Exercise details
Decide whether each statement agrees with the article on inflammatory breast cancer below: (a) The study was published in Science Advances. (b) Ueno led the Inflammatory Breast Cancer Research Program at MD Anderson for 20 years. (c) Targeting EGFR with an anti-EGFR therapy can make immunotherapy work better. For each, answer yes or no and quote the deciding words of the article.

Native Hawaiian and Pacific Islander (NHPI) women diagnosed with breast cancer have higher rates of Inflammatory Breast Cancer (IBC), the most aggressive form of breast cancer compared to other racial/ethnic populations in Hawaiʻi. IBC is unresponsive to conventional breast cancer treatments due in part to an immunosuppressive tumor microenvironment (TME), the ecosystem that surrounds a tumor inside the body.
University of Hawaiʻi Cancer Center Director Naoto T. Ueno and Xiaoping Wang with The University of Texas MD Anderson Cancer Center led a study which found a method to reduce the inhibition of the TME on the immune checkpoint inhibitor (ICI), a type of cancer treatment that boosts the body’s immune system to destroy cancer cells. The study was recently published in Science Advances.
According to researchers, surrounding of the tumor, TME, can make immunotherapy ineffective in killing cancer cells. The study shows that changing the TME by targeting the epidermal growth factor receptor (EGFR) using an anti-EGFR therapy can make the immunotherapy work better and diminish more cancer cells.
“Our group’s exciting results examine how the surrounding cancer environment contributes to the tumor’s aggressiveness. I am very excited to bring this type of research to Hawaiʻi so that we can help more people by understanding the disease,” said Ueno, who began this research with Wang at The University of Texas MD Anderson Cancer Center. “It is not only about IBC, but understanding why breast cancer spreads and why it can be very aggressive.”
Focus on NHPI patients
Ueno plans to study the therapeutic regimen identified from the study’s findings and translate it to NHPI patients with IBC, which will improve treatment options and disease outcomes for these patients. This will be the first study to address the observed disparities in risk and disease outcome for NHPI women.
“It will provide insights to identify tailored therapeutic targets and TME components that are associated with survival and the treatment response among multiethnic IBC patients in Hawaiʻi,” said Ueno.
Ueno most recently served as the executive director of the Inflammatory Breast Cancer Research Program at the University of Texas MD Anderson Cancer Center for 30 years. He created a comprehensive research program and clinic devoted to IBC, which, under his leadership, emerged as the world’s largest and most renowned for rare breast cancer.

Stored data
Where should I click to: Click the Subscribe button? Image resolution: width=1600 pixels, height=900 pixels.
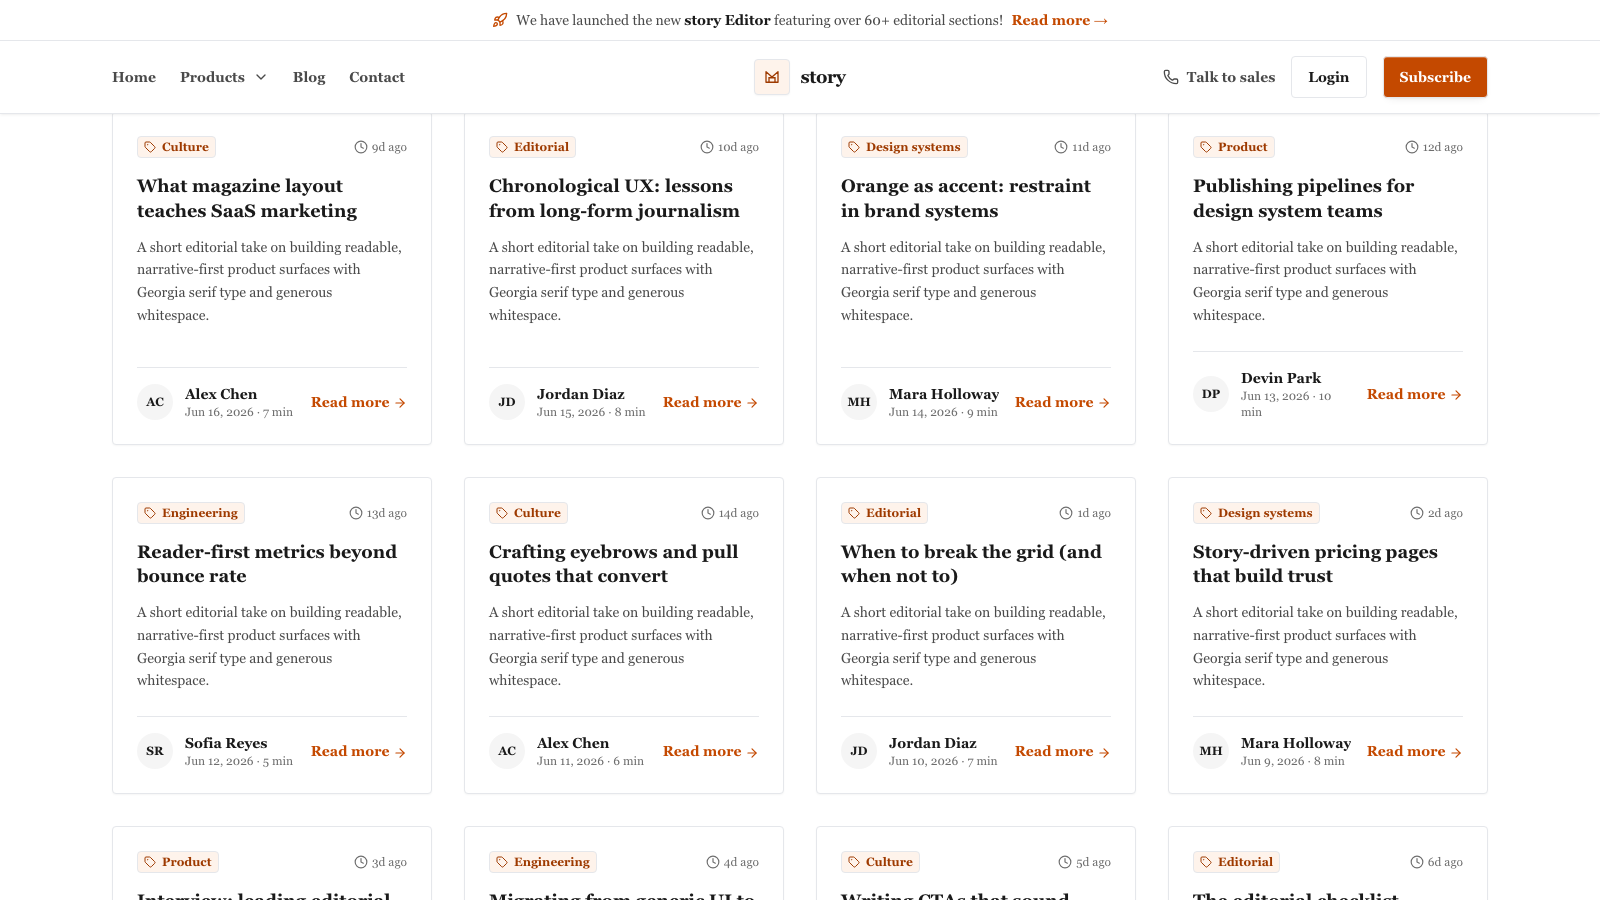tap(1435, 77)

Written answer
(a) Yes: "The study was recently published in Science Advances."
(b) No: "served as the executive director of the Inflammatory Breast Cancer Research Program at the University of Texas MD Anderson Cancer Center for 30 years."
(c) Yes: "changing the TME by targeting the epidermal growth factor receptor (EGFR) using an anti-EGFR therapy can make the immunotherapy work better"